第五話 窮地に至る者たち
「我々は喋るロウボットを探している。返答次第ではお前たちの命も保証できない」
喋るロウボットと言えばこの村ではロウしか居ない。グレンがロウに合図を送ると困ったように首を傾げた。
「知りませんよ」
「そうか、ではそのロウボットは何なのだ?」
やはりロウの事を不審がられている。
軍ですら上層部の人間にしか支給されない貴重品なので無理も無いのだが…。
「俺が造ったんですよ」
「ほう…珍しい」
「大佐!関心してる場合じゃないですよっ!」
「少尉、お前は黙っていろ。これは私の任務だ」
どうやら隣に居る少尉と呼ばれた兵士はまだ冷静さを保っているようだ。
一方でそれを見ていたロウは震えている。
「なんだ?怒っているのか?」
グレンの後ろで今にも飛び出しそうなほど怒りを露にしているロウ。グレンは再び目配せをするがとうとう怒りのままに藍色のロウボットに飛び掛かった。
『ユル…サナイ…ッッ!』
ロウよりも一回りも二回りも大きなそれは堂々と仁王立ちしている。
ドリルの要領で掘削機を作動させ、ただひたすらに突きまくるロウ。
しかし、傷一つ付かない。
「む…やはりこいつか。だが無意味、そいつは政府最新鋭の機体【インディゴ06】だ。抵抗するだけ無駄よ」
「ロウ…!止めるんだ!それ以上は…!」
グレンの必死な叫びも虚しく、ロウは止まらない。
『ユルサナイッ…!ユルサナイッ…!』
「インディゴ、殺れ」
グレンダの掛け声一つで藍色の機体は動き出す。武器は使わず、正拳突きのみでロウを振り払うその力は計り知れない。
炭鉱前の大岩にぶつかると大きく鈍い音が聞こえた。
「驚いたか?こいつは遠隔操作も出来る、これ以上無駄な抵抗はよせ」
「くっ…ロウ…!」
「なんてやつだ…貴様!ロウに…!」
グレンはロウの元へと駆け寄る。
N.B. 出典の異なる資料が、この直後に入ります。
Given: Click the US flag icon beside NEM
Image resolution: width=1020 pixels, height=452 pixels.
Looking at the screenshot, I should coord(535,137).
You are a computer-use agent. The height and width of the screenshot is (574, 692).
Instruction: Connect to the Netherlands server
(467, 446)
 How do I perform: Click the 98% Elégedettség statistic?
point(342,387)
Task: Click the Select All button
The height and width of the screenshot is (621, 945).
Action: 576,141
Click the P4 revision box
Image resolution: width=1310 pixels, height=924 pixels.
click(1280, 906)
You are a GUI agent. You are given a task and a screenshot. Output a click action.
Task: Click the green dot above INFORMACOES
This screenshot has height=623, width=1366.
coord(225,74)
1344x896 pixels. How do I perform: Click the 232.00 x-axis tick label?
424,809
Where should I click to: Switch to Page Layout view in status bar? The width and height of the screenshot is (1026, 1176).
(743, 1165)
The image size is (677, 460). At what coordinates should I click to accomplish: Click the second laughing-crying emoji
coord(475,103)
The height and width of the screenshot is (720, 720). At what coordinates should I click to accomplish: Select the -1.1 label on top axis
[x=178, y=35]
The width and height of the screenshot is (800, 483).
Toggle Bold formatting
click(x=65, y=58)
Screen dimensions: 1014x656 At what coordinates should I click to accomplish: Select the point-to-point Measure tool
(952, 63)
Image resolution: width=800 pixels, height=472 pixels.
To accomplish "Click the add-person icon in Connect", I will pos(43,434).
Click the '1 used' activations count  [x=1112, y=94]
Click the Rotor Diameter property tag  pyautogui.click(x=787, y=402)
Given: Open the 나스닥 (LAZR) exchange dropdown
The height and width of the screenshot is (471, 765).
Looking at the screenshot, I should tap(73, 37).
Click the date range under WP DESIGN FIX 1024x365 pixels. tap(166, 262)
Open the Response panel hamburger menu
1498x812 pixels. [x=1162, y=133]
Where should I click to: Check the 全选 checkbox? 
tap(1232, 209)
親方はグレンダに殴りかかった。
が、彼女は素手で受け止めた。
「あまり軍人を甘くみるのではない…」
彼女はそう言うと片手で捻り還した。うずくまる親方を横目に彼女はロウの元に兵を集める。
「グレン!ロウ!親方!こっちだ!」
アレックスが炭鉱の方へと指を指す。炭鉱か、確かにそこならば軍のロウボットは入れない。防空壕の役割も果たす。
「わかった!ロウ、動けるか?」
『イエス、マスター…』
「よし、炭鉱へ走ろう。親方もこっちに…!」
「ああ…」
ロウが兵を振り払うとグレンと親方を乗せて炭鉱へと一目散に走りだした。アレックスが道を先導する。
「大佐!どうします!?」
「待て、慌てるな。この状況で後追いするのは愚策だ。」
「では…?」
「こんな話がある。ある国ではゲリラ戦の為の策として大きな砦となった防空壕があった。それを知った敵国はどうしたと思う?」
グレンダ大佐からの質問に少尉は息を飲む。そして答えられずにいた。
「それは…私には分かりかねます…」
「火炎瓶を投げ込んだのさ」
「火炎瓶!?」
これ以上無い残虐な行為だ。そしてインディゴの左腕には巨大な火炎銃が。この二つが意味するものとは…。